Alors seulement, l'inconnue se présenta pour de bon. Elle était agent secret de la Turquie et elle était là pour découvrir ce qui se tramait entre l’émir et les États-Unis. Je la regardai stupéfait, ne comprenant pas comment elle pouvait espérer passer inaperçue avec la tenue qu’elle portait. Comme si elle avait compris ce que j’avais dans la tête, elle me souffla à l’oreille : « Plus on vous voit, moins on vous observe, et en plus avec ce décolleté dans le dos, plus aucun homme ne pense à autre chose qu’à… » Elle s’arrêta et reprit : « heureusement, ma traine me protège de leur regard libidineux. » Elle me regarda à nouveau et ajouta : « Vous vous êtes différent, de toute façon avec votre costume et votre chapeau déformés par la pluie, vous savez que vous n’avez aucune chance. » Une voix grave derrière nous ajouta : « ça, c’est bien vrai. » C’était la mule.

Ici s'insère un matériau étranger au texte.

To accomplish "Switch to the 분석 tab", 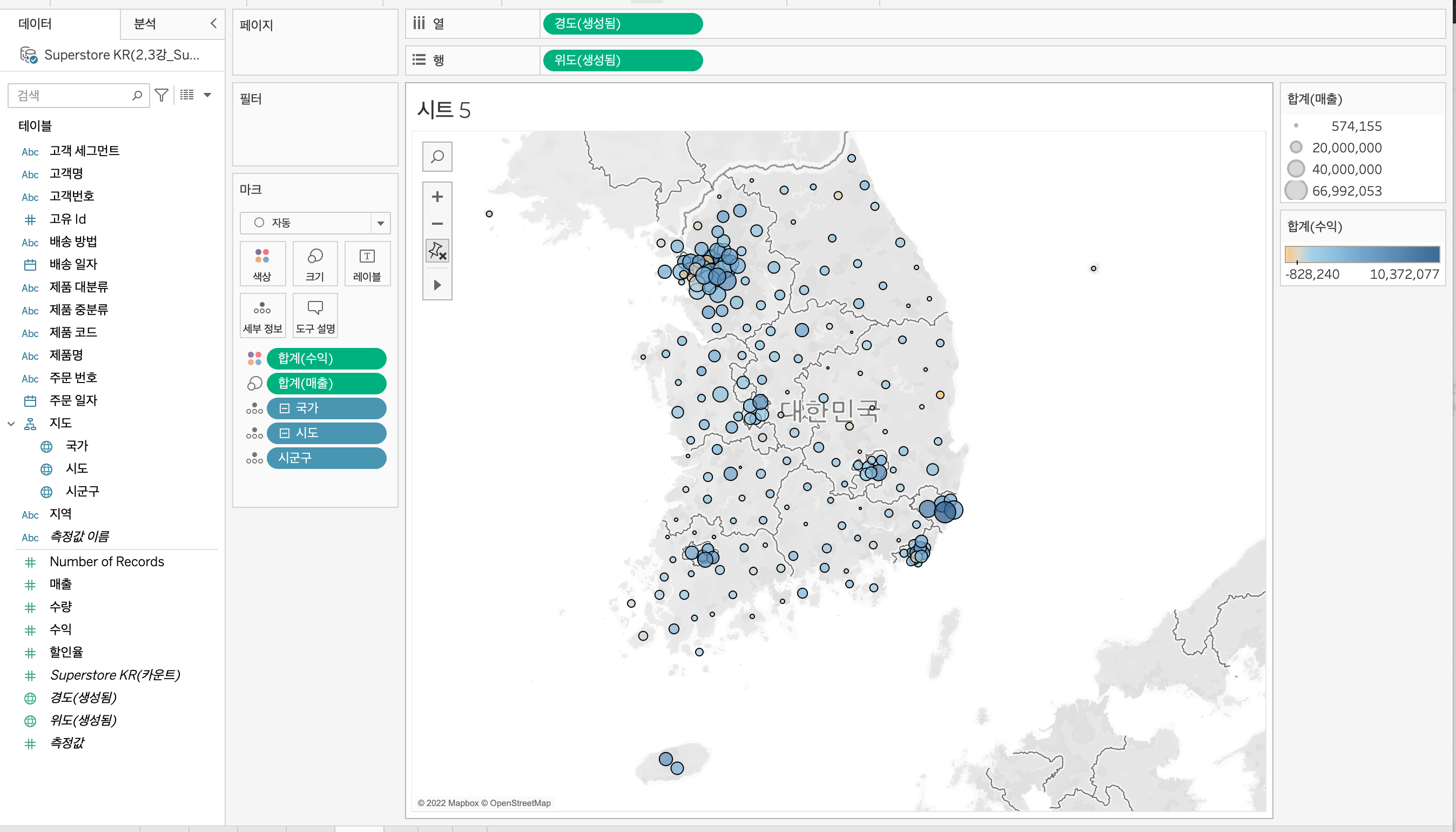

Il fut alors décidé de nous avancer vers le perron, Romy avait dit : "J’ai des cartons d’invitation." Nous voilà donc partis tous les trois vers le château. Aussitôt, des militaires en uniforme nous entourèrent. Je dois l’avouer, j’étais terrorisé. Une voix grave lança un « Garde à vous », je me retournai pour voir notre mule se comporter comme un capitaine. Les soldats l’entourèrent aussitôt. Le prince était sorti, il s’avançait vers nous. Il s’inclina devant la jeune femme, ses yeux brillaient de désir, était-ce pour la beauté de la femme ou pour les bijoux qui scintillaient sur sa robe? Avec moi, le comportement de tous était différent. On m’avait mis des menottes et un soldat pointait son arme sur moi. Alors on entendit un bruit fort. Un énorme aigle m’agrippa avec ses griffes, et s’élança dans le ciel avec moi avant que quiconque ne songe à me tirer dessus. La jeune femme remua brusquement et avec agilité, sa traine en plumes et s’envola, elle aussi. Je n’ai eu que le temps d’apercevoir la mule s’élever à son tour dans le ciel, tel un cheval ailé.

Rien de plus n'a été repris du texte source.